Mark Zuckerberg Insists Facebook Is Just Great, Despite All Evidence to the Contrary
After Facebook whistleblower Frances Haugen testified before a Senate committee Tuesday, Mark Zuckerberg used the platform to insist that accusations that Facebook “puts profits before people” are a “mischaracterization” of the site–contradicting not just Haugen’s testimony and the evidence she’s provided in the form of leaked internal documents, but also the lived experience of pretty much everyone who’s ever actually used Facebook.
Tuesday evening, Zuckerberg publicly posted a message directed toward Facebook employees. “I’m sure many of you have found the recent coverage hard to read because it just doesn’t reflect the company we know,” he wrote presumptively. “We care deeply about issues like safety, well-being and mental health. It’s difficult to see coverage that misrepresents our work and our motives. At the most basic level, I think most of us just don’t recognize the false picture of the company that is being painted.”

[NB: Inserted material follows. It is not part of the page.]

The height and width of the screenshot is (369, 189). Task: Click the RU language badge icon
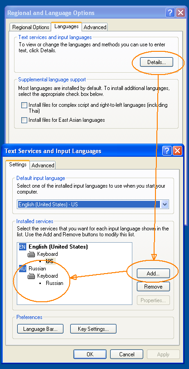22,269
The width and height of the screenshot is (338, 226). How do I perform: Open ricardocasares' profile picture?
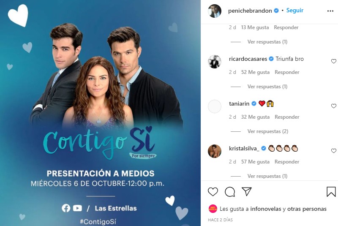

I would really like to know if that’s true! By posting this message publicly, you might think Zuckerberg is opening the door for employees to respond in kind, free from fear of repercussion. But that doesn’t seem likely.
In his lengthy post, Zuckerberg tries to present himself as a man who cares deeply about humanity, who could never knowingly do anything to cause anyone harm or any negative feeling. He also insisted that making people feel bad as a business practice is “illogical.”
“Many of the claims don’t make any sense,” he wrote, arguing that pushing “harmful or angry content” would simply be bad for business. “I don’t know any tech company that sets out to build products that make people angry or depressed.”
Except Haugen has provided a mountain of evidence showing that harm and anger were very good for business.
Like Zuckerberg, she says she believes in the power of Facebook and social media to “bring out the best in us.”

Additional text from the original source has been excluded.